Research output: Contribution to journal › Article › peer-review

4 Scopus citations

Abstract

The entire world is facing a great shortfall in the energy supply due to the high consumption rate of fossil fuel-based energy resources. Solid oxide fuel cells (SOFCs) are the best alternative energy devices, which convert hydrogen fuel directly into electricity. Alkali carbonated calcium-doped ceria electrolytes (LNK-CDC) as (Ce0.8 Ca0.2), (Ce0.7 Ca0.3), and (Ce0.6 Ca0.4) were synthesized by the co-precipitation method. With the addition of alkali carbonate, nanocomposites of ceria are well preserved after sintering at 600-700 °C. The structural and morphological properties were examined by X-ray diffraction (XRD) and scanning electron microscopy (SEM), respectively. Crystallite sizes were found in the range of 50-80 nm. The maximum ionic conductivity of LNK-CDC (Ce0.8Ca0.2) was achieved to be 0.14 S/cm at 650 °C for anion vacancy migration by the dense microstructure. The minimum activation energy was determined to be 0.23 eV. The Fourier-transform infrared spectroscopy (FTIR) spectra of the prepared materials show the absorbance of IR and their behavior. The maximum power density of symmetric fuel cells LNK-CDC sandwiched with LNCZ oxide electrodes was recorded as 0.52 W cm-2 at 650 °C in the presence of hydrogen (fuel).
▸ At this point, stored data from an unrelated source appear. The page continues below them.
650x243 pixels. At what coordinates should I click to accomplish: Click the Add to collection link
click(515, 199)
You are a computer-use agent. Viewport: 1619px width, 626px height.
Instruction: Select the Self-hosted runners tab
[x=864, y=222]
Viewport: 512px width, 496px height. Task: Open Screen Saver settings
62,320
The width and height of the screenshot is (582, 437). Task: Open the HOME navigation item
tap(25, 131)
It is suggested that coating of the equal molar ratio of ternary alkali metals on ceria doped comparatively enhance the performance of new nanocomposite electrolyte for SOFC and other energy applications.

Original language	English
Article number	011001
Journal	Journal of Electrochemical Energy Conversion and Storage
Volume	17
Issue number	1
DOIs	https://doi.org/10.1115/1.4043490
State	Published - 1 Feb 2019
Externally published	Yes

Bibliographical note

Publisher Copyright:
© 2019 by ASME.

Keywords

alkali carbonates
ceramic materials
crystal structure
energy conversion device
highly ionic conductor
nanocomposites

ASJC Scopus subject areas

Electronic, Optical and Magnetic Materials
Renewable Energy, Sustainability and the Environment
Energy Engineering and Power Technology
Mechanics of Materials
Mechanical Engineering

UN SDGs

This output contributes to the following UN Sustainable Development Goals (SDGs)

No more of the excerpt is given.